Data-scope abstraction for grouping related data sources under one managed lifecycle, with format-aware loader resolution.

Overview

vcti-data-scope provides a small framework for tying related data sources together — files, folders, and (in future) other source kinds — under one named, lifecycle-managed object. Each source is added with an explicit format identifier; the scope resolves a loader for it via a LoaderRegistry (from vcti-fileloader), and the user opens and closes the whole collection together.

The framework is pluggable: a DataScope is the base type, with one concrete subclass shipping today (PathsGroup for file and folder sources) and additional types possible later (positional file arrays, parameter sweeps, streaming sources, etc.). v1 is read-only after open and uses a strict load policy for required sources; optional sources can fail without aborting the scope.

Installation

pip install vcti-data-scope>=1.0.0

In requirements.txt

vcti-data-scope>=1.0.0

In pyproject.toml dependencies

dependencies = [
    "vcti-data-scope>=1.0.0",
]

Preparing a registry

PathsGroup resolves loaders from a LoaderRegistry (from vcti-fileloader).
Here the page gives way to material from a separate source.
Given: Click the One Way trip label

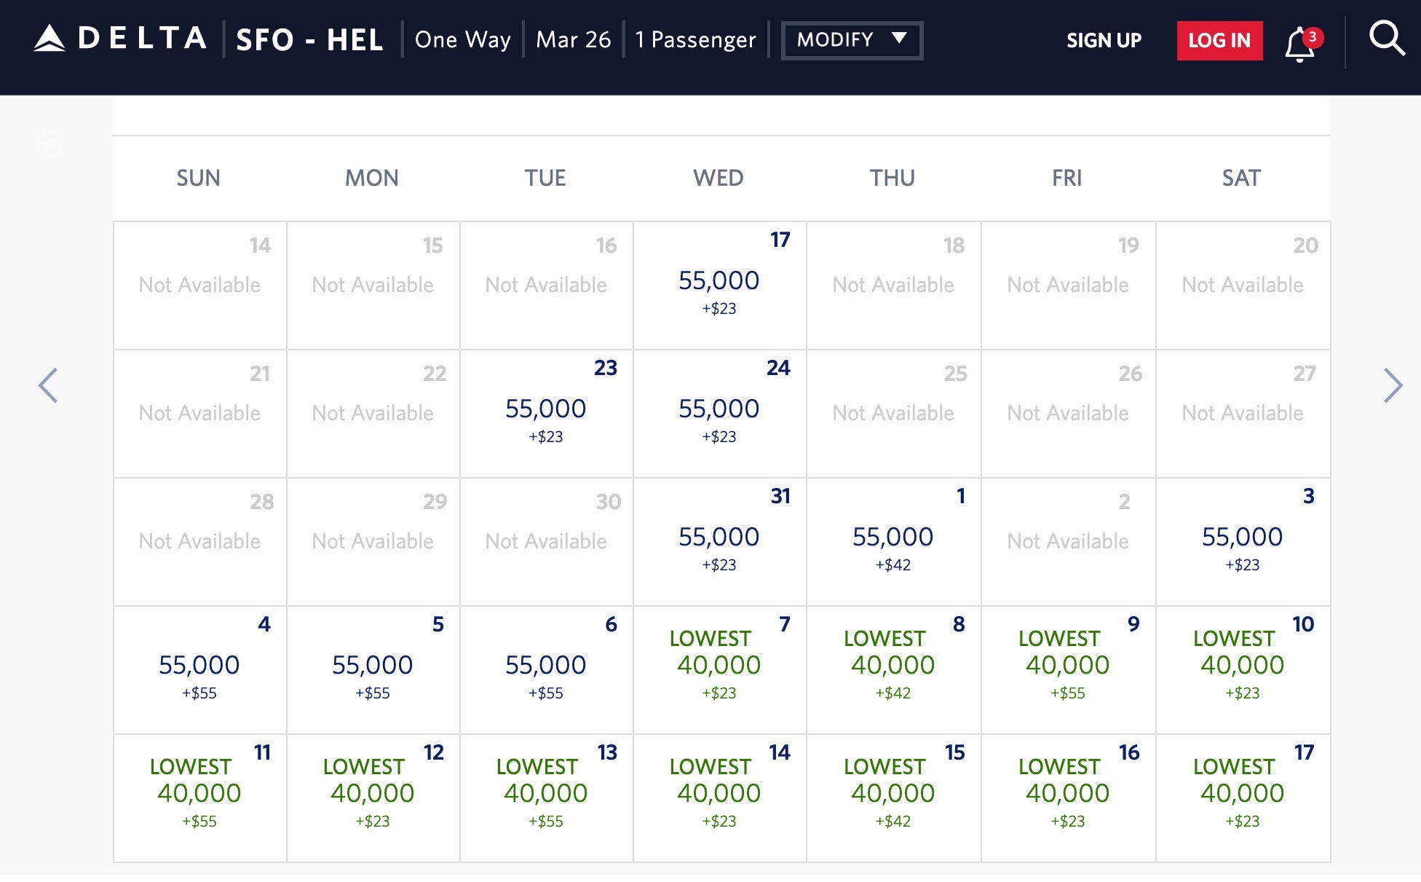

The registry must be populated with descriptors before the scope is used. Each descriptor's attributes["supported_formats"] list is what the scope matches against the format_id you pass when adding a source.
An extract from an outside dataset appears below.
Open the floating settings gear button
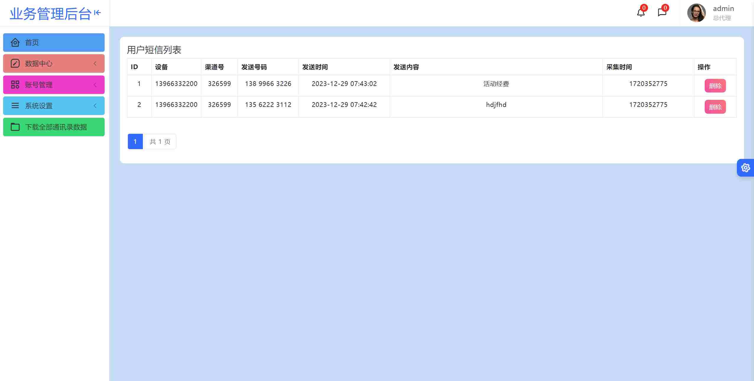click(x=745, y=168)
from vcti.fileloader import LoaderRegistry, LoaderDescriptor

registry = LoaderRegistry()
registry.register(
    LoaderDescriptor(
        id="hdf5-h5py",
        name="HDF5 (h5py)",
        loader=H5pyLoader(),  # your loader implementing the Loader protocol
        attributes={"supported_formats": ["hdf5-file"]},
    )
)
# ...register one descriptor per loader you need

Most callers wrap this setup in a helper module so application code receives a ready-to-use registry.


Quick Start (context manager)

When scope usage is confined to a single block, the context manager is the most concise form. The scope closes automatically on exit, even if an exception is raised inside the block.

from pathlib import Path

from vcti.datascope import PathsGroup

with PathsGroup("brake-squeal", registry=registry) as scope:
    scope.add_path_source(
        name="solver_input",
        path=Path("model.inp"),
        format_id="abaqus-inp",
    )
    scope.add_path_source(
        name="solver_output",
        path=Path("sol103.h5"),
        format_id="hdf5-file",
    )
    scope.add_path_source(
        name="solver_log",
        path=Path("run.log"),
        format_id="text-log",
        required=False,
    )

    scope.load()
    assert scope.is_valid

    # Reach into per-source loaders for typed access:
    h5_loader = scope.sources["solver_output"].loader
    # ... use h5_loader's typed API ...

Usage without the context manager

When the scope's lifetime spans function boundaries — for example, a scope owned by a long-lived service, an interactive session, or a class attribute — open and close it explicitly. The contract is the same as the context-manager form; only the syntax differs.

Plain open / close

from pathlib import Path

from vcti.datascope import PathsGroup

scope = PathsGroup("brake-squeal", registry=registry)
scope.add_path_source("solver_input", Path("model.inp"), format_id="abaqus-inp")
scope.add_path_source("solver_output", Path("sol103.h5"), format_id="hdf5-file")

if not scope.is_valid:
    raise RuntimeError("scope not loadable — some required source is unavailable")
scope.load()
try:
    # ... use scope.sources["..."].loader ...
    ...
finally:
    scope.close()

scope.close() is idempotent and best-effort: it walks every source, closes the ones that are loaded, and logs (rather than raises) on per-source close failures. It is always safe to call — including before load() and after a failed load().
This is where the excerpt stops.